Ist es besser, kurz und wild zu leben –oder lange und dabei unfrei?

Dieser Text beschreibt die Geschichte von Morgan, einem Orkaweibchen. Morgan war schon so gut wie verhungert, als sie zufällig in der Nordsee gesichtet wurde, mehr als 700 Seemeilen von dem Ort, an dem sich (wahrscheinlich) ihre Familie aufhält. 

Ein niederländisches Team rettet das Tier, das letztlich in einem Aquapark in Teneriffa landet. Morgan gewinnt menschliche Freunde und wird in Gefangenschaft auf Teneriffa schließlich auch noch Mutter.

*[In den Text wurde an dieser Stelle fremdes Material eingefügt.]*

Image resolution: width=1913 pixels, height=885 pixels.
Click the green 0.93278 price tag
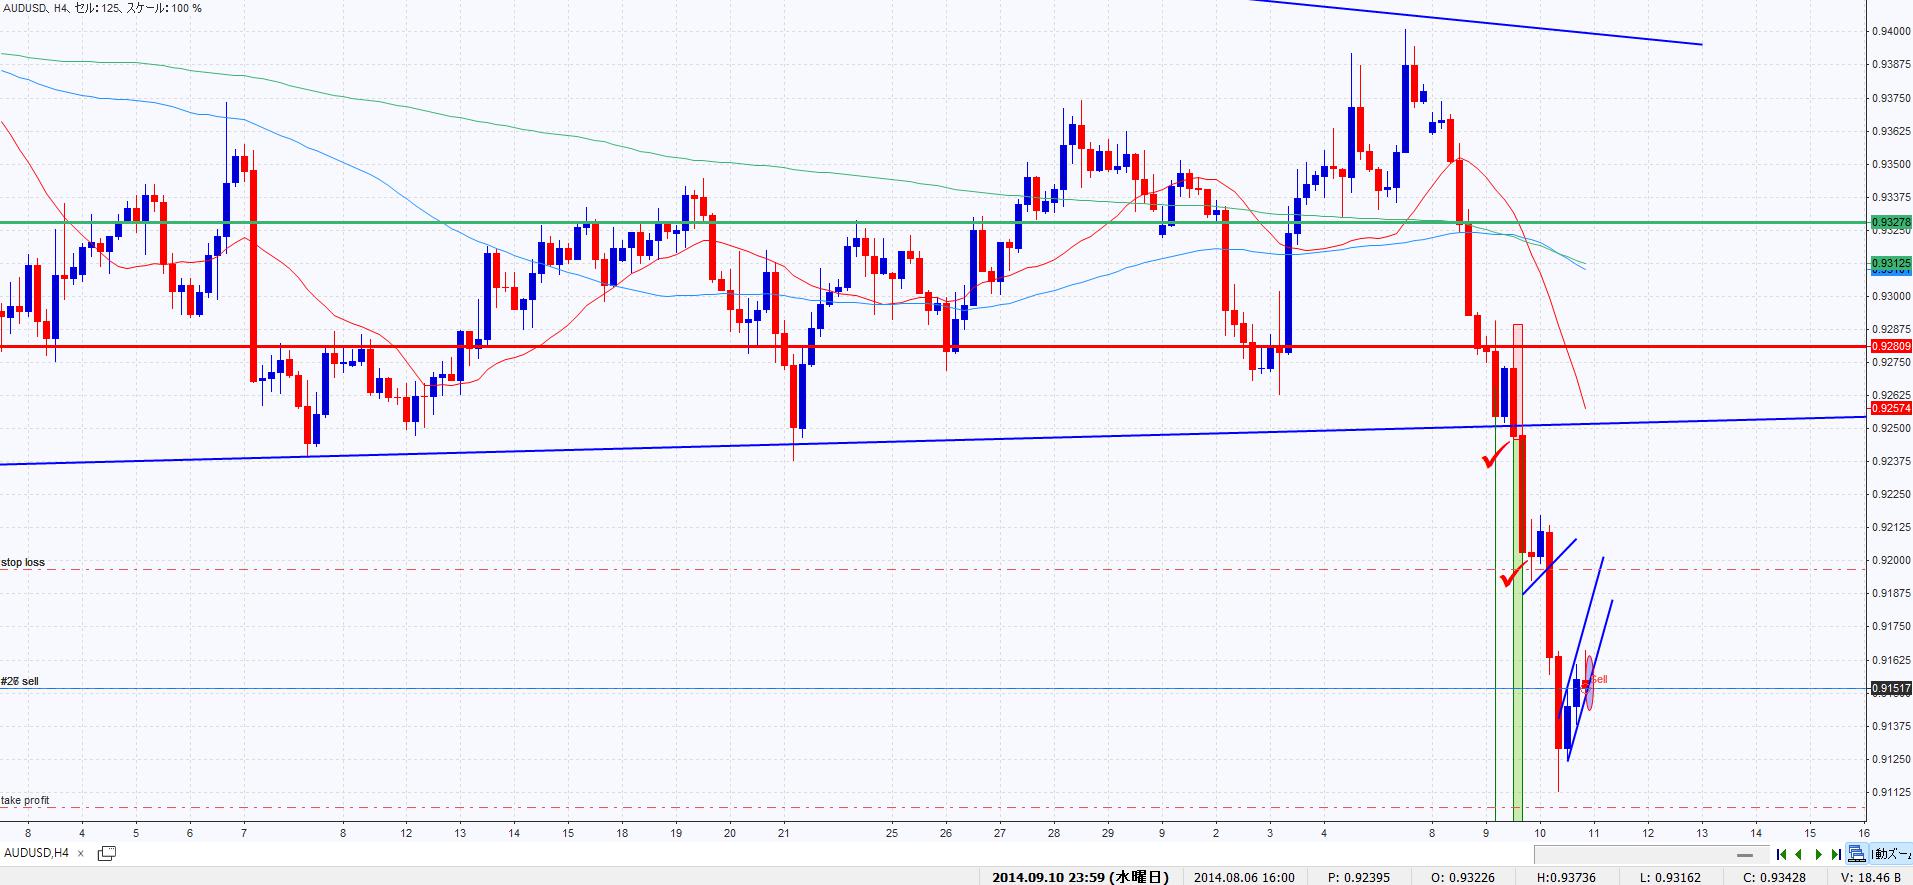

In Teilen liest sich dieser Artikel wie ein spannendes Filmskript und der Wal kam mir beim Lesen erstaunlich nahe. Andererseits beleuchtet er die politischen und die juristischen Kämpfe, die um dieses Tier als "Sache" geführt werden.

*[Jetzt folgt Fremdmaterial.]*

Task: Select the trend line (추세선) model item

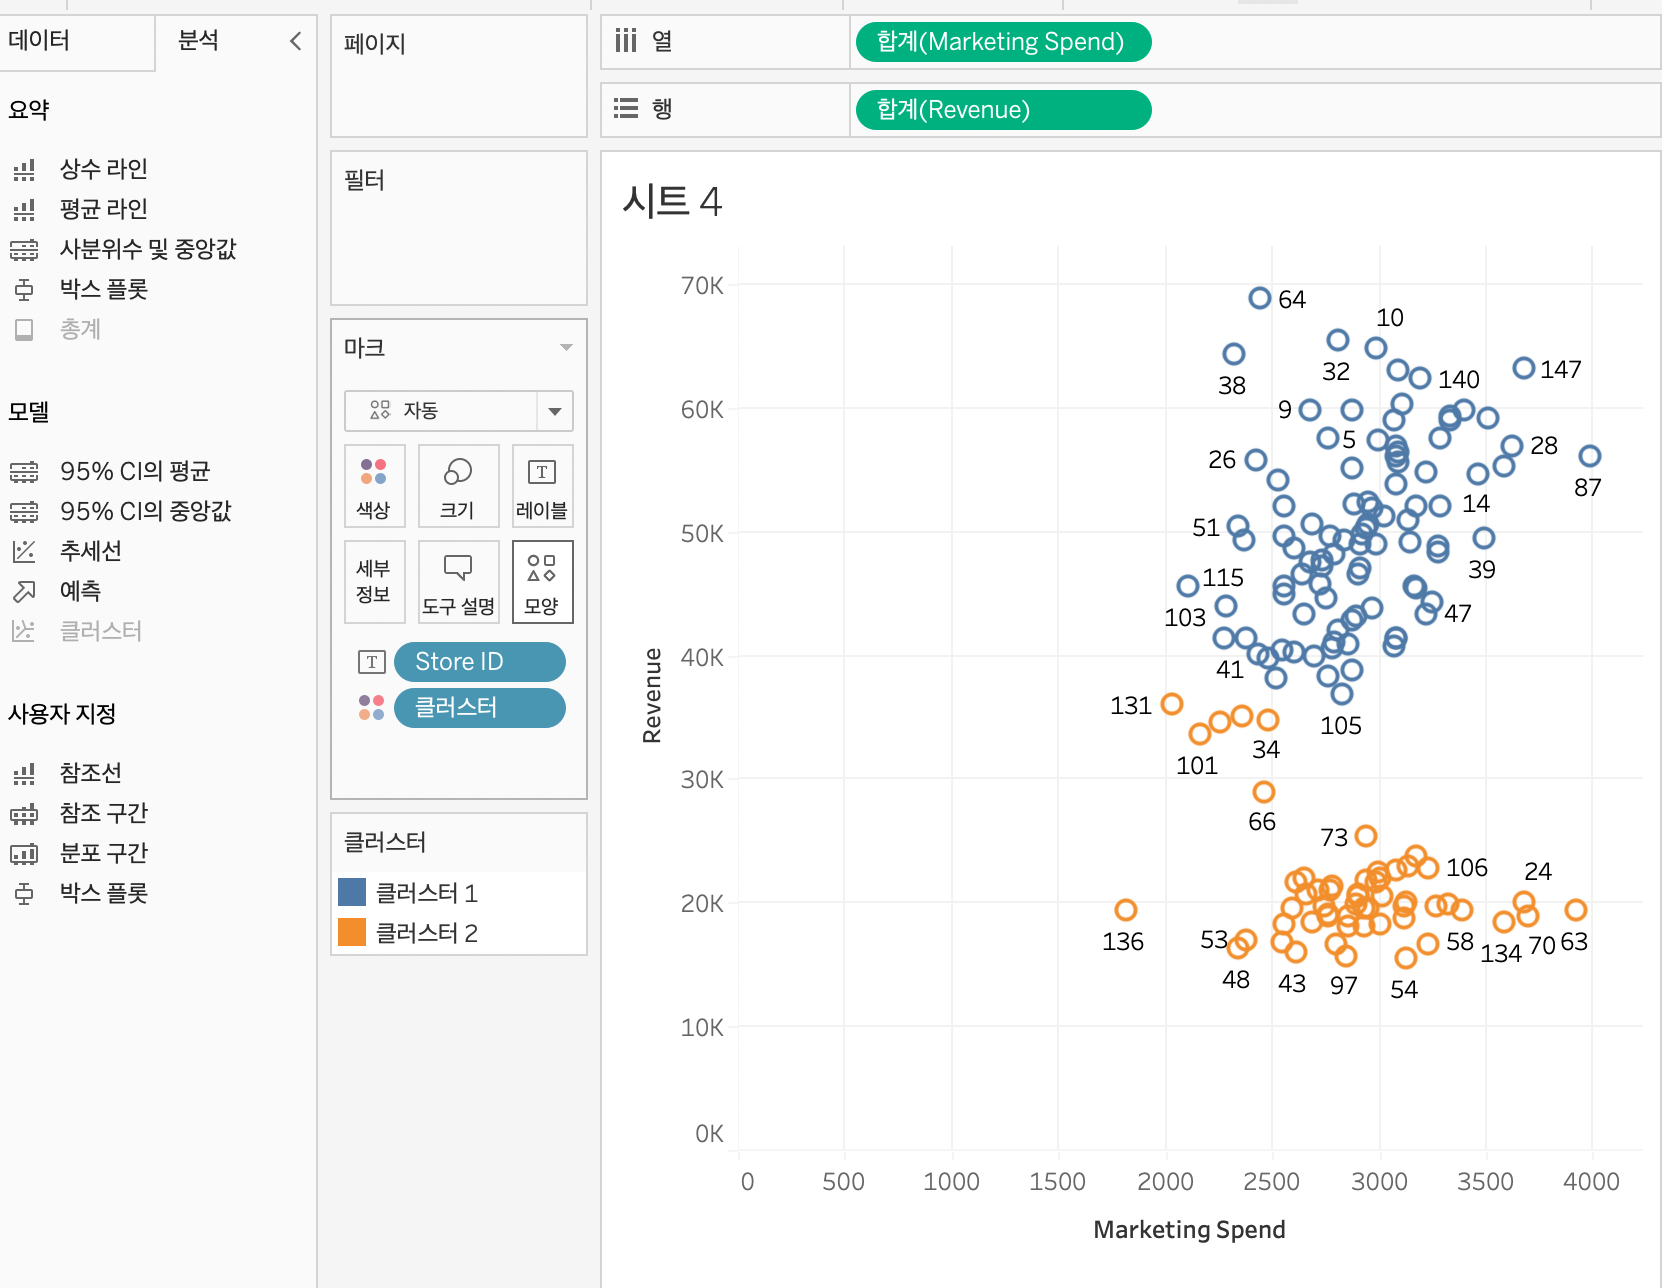Action: point(90,551)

Unerbittlich stehen sich Naturschützer, Walexperten, politische und wirtschaftliche Interessen gegenüber. Juristische Entscheidungen über den Wal werden gefällt und wieder angefochten. Man ist erstaunt zu erfahren, dass ein wildes Orka-Weibchen wie Morgan auf dem Weltmarkt einen Warenwert von 5 bis 10 Millionen US-Dollar hat.

Hintergrund dazu ist, dass der Fang wilder Wale, bis in die 90er Jahre gang und gäbe, seither weltweit geahndet wird, und dass ein wilder Orka die Blutlinien dieser wertvollen Tiere in den Aquaparks der Welt verbessern kann.

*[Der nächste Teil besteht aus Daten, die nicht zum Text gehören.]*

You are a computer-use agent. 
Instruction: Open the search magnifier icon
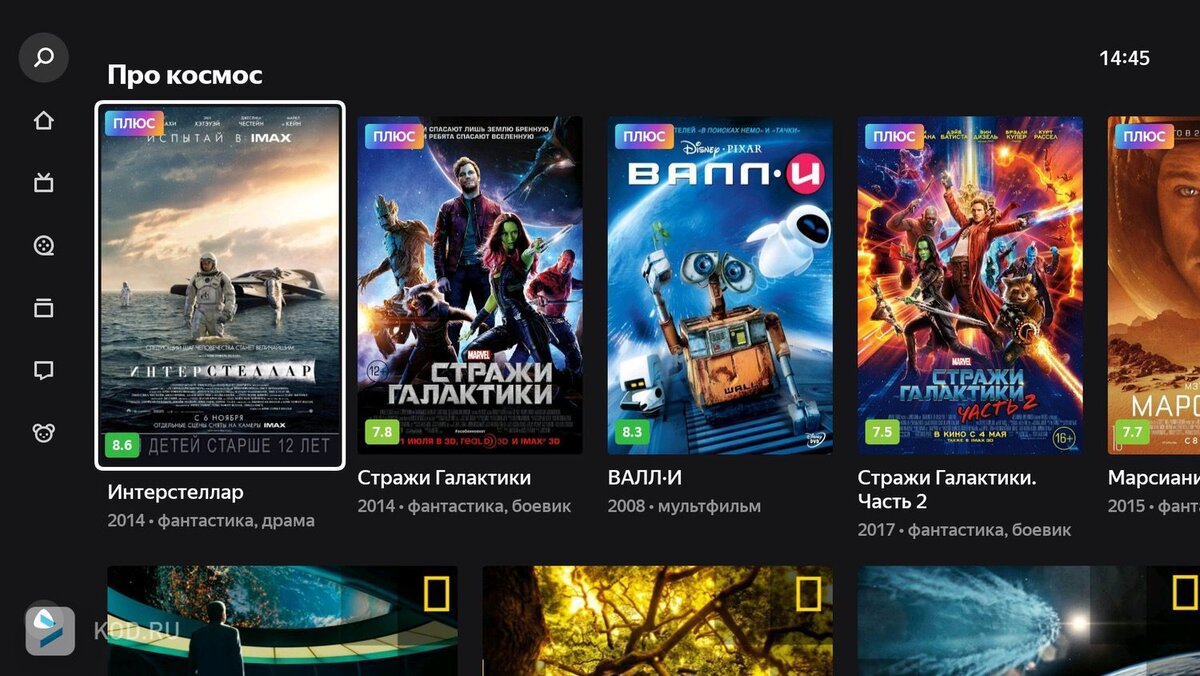point(44,58)
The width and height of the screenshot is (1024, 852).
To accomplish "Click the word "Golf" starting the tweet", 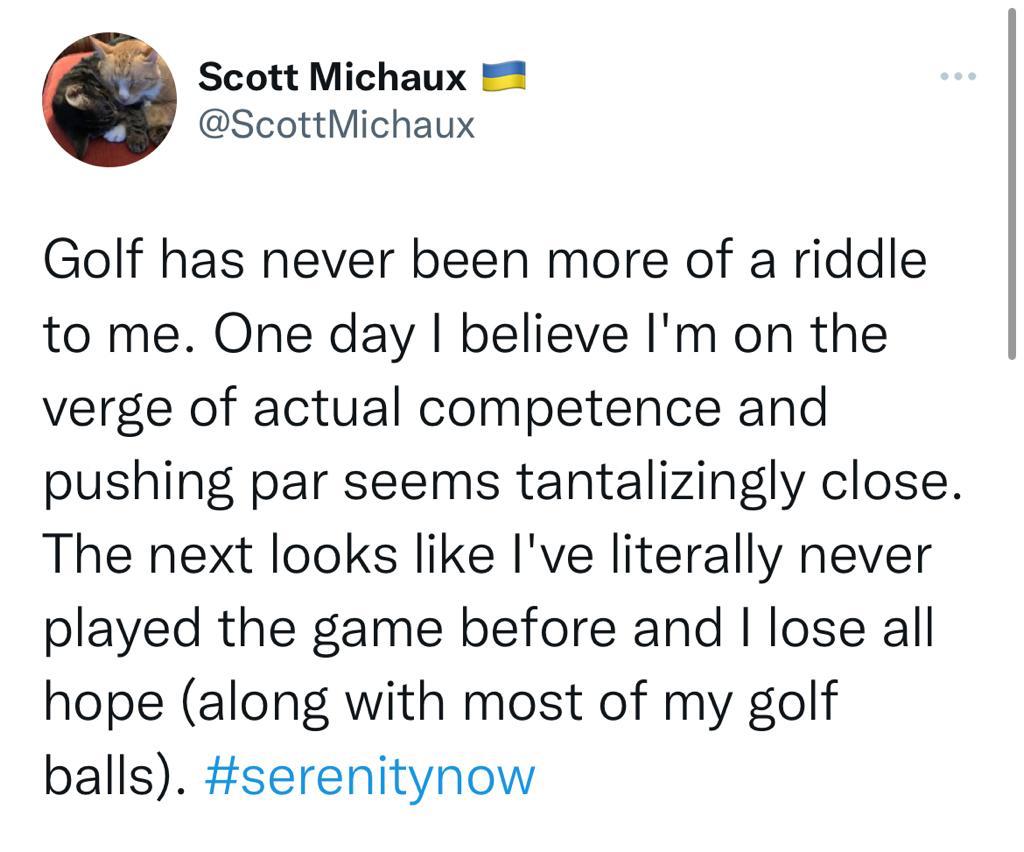I will (92, 262).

Der Text vermittelt spannende Informationen zu der Lebensweise und dem Sozialverhalten dieser gefährlichsten und dabei konkurrenzlosen Jäger der Meer –  zum Beispiel sprechen Orkas Dialekt, und sie spezialisieren sich in ihren Familieneinheiten auf ein "Lieblingsessen".

Auf der Metaebene konfrontiert uns dieser Text über ein wildes Tier, das in Gefangenschaft gerät, mit unserem Verhältnis zur Natur.

Für die Tierschützer, die alles versucht haben, um Morgan die Freiheit zurückzugeben, ist klar, dass wir Menschen Tiere in Zoos nur aus menschlicher Selbstsucht halten, zu unserem egoistischen Vergnügen.

Der Text fragt uns auch nach dem Wert der Freiheit. Ist es besser, kurz und wild zu leben, oder lange und dabei unfrei?

Ist es besser, kurz und wild zu leben –oder lange und dabei unfrei?